Il faisait nuit le soir ou Océane sortit des cours. Elle avait dû supporter la prof de maths une bonne partie de la matinée, et un mal de tête lui martelait les tempes. La fraîcheur l'accueillit et lui fit du bien. Elle remonta son sac à dos sur ses épaules, et marcha vers le carrefour.

Son père allait venir la chercher, elle était restée un peu plus tard au lycée, comme elle le faisait parfois. Il lui arrivait de glaner à la bibliothèque quelques livres qu'elle avait repérés, ou de terminer des devoirs sur un banc.

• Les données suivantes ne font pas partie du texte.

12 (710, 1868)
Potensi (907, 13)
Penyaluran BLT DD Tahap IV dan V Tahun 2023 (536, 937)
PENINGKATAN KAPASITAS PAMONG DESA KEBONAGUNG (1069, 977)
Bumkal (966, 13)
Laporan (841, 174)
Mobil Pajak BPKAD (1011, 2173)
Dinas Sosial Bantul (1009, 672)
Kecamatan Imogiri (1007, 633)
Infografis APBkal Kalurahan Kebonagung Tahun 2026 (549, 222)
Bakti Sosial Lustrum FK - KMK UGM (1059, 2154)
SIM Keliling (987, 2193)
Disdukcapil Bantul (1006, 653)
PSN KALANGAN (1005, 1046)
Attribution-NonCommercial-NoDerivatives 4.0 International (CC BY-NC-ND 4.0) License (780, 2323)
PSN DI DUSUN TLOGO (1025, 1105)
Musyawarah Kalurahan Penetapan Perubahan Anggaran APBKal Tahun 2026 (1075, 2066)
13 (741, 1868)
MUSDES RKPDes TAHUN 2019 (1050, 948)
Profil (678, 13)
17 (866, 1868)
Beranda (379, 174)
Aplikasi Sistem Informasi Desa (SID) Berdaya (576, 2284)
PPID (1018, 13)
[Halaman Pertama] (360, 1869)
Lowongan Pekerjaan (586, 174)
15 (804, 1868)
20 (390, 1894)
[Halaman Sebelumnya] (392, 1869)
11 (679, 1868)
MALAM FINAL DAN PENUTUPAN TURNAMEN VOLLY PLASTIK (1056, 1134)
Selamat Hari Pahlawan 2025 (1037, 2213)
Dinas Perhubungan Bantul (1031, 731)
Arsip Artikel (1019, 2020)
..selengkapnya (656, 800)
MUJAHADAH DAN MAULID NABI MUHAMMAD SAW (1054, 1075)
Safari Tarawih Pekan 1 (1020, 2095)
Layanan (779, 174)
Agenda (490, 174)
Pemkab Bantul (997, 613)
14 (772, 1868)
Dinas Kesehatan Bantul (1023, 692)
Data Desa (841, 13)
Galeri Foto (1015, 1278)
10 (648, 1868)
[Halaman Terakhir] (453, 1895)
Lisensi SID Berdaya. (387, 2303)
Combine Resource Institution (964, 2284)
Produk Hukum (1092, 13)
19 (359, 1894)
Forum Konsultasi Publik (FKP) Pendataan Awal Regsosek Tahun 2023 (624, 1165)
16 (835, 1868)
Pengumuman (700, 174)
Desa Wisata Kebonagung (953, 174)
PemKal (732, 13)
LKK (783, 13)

Ses parents avaient l'habitude, et cela ne les dérangeaient pas, comme ils habitaient plutôt proches du lycée. En général, son père passait la chercher en rentrant du travail, c'était sur son chemin.

Alors qu'elle remontait la rue qui s'opposait à celle descendant vers le parking des bus, Océane cru remarquer quelqu'un penché sur les glissières de sécurité.

Elle ne chercha pas vraiment à comprendre, il lui arrivait parfois de rencontrer des gens un peu fous la nuit, il fallait surtout faire comme si de rien n'était, et passer son chemin. Elle savait agir en conséquence.

Mais en arrivant à sa hauteur, elle se rendit compte que ce ne serait pas aussi simple. En effet, la capuche à moitié rabattue sur la tête, le corps secoué de tremblements, la jeune femme qui agrippait à la barre en aluminium n'était personne d'autre que Suzanne.

Elle ne semblait pas dans son état normal.

Bien qu'elle ne l'apprécie vraiment pas, Océane ne pouvait pas la laisser comme ça, seule, en pleine nuit. Qui sait ce qui pourrait lui arriver ? Quelqu'un abuserait d'elle, ou en profiterait pour la filmer, et Océane l'aurait sur la conscience toute sa vie. Ce n'était pas un contexte anodin.

-Suzanne ? demanda-t-elle, s'approchant d'elle.

Elle ne lui répondit pas, tournant simplement la tête dans sa direction de façon trop brusque pour être naturelle. C'est là qu'Océane remarqua ses yeux rouges et ses pupilles dilatées.

-Viens, on va aller au lycée, déclara celle-ci en essayant de la redresser.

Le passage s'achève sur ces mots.